Please rescale the rows between the lines holding "Task: Uncheck Make" and "Action: click(1265, 630)", inclusive. Write those lines out again, requests included, with each click coordinate in the answers multiplied by 1.85 and rounded to a whole number (halves round up), and omit the pictures.

* Material:
————
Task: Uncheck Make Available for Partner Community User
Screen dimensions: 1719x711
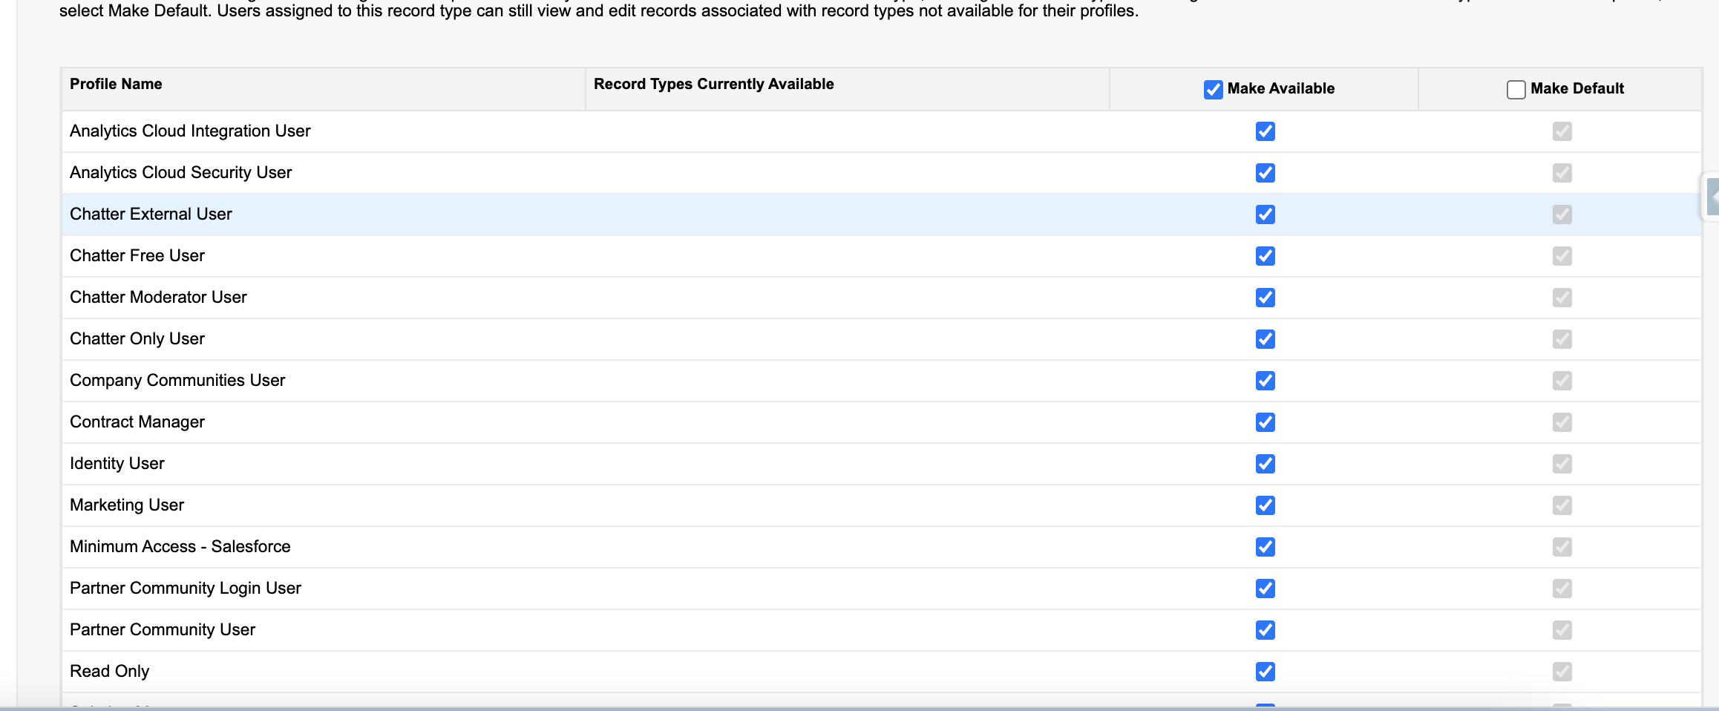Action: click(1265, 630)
————
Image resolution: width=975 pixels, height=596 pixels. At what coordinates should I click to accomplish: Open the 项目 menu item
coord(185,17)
————
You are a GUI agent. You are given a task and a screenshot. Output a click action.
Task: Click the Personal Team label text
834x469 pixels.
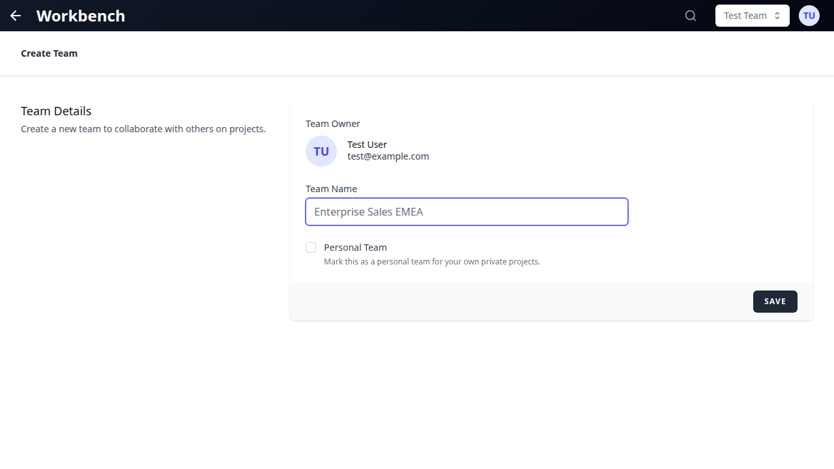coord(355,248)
————
* Exercise solution:
Task: Uncheck Make Available for Partner Community User
Screen dimensions: 1719x711
Action: click(2340, 1166)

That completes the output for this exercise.